#### [Task prompt]
Further down are entries; set down exactly and only the lines from the one with "443x245 pixels." up to and including the one with "to USB Device", dropping each picture.

#### [Data section]
□ □ □ □ □ □ □
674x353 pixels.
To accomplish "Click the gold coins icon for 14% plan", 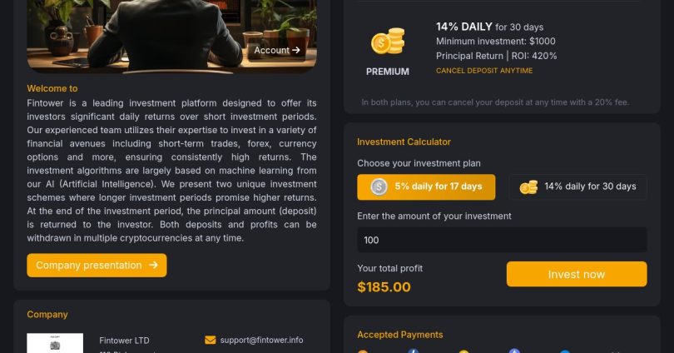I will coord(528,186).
□ □ □ □ □ □ □
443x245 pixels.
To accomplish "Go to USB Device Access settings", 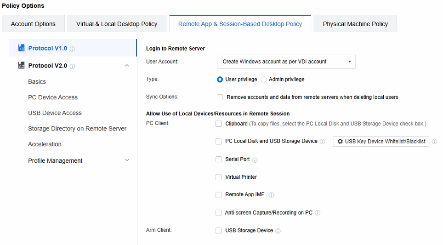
□ □ □ □ □ □ □
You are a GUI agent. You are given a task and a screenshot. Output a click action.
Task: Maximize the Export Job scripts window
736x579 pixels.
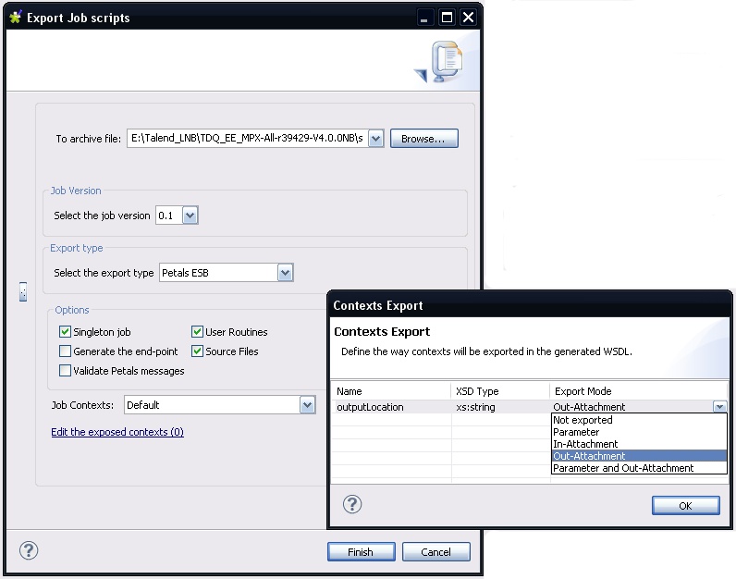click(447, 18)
□ □ □ □ □ □ □
#### [Solution to this task]
443x245 pixels.
To accomplish "Go to USB Device Access settings", 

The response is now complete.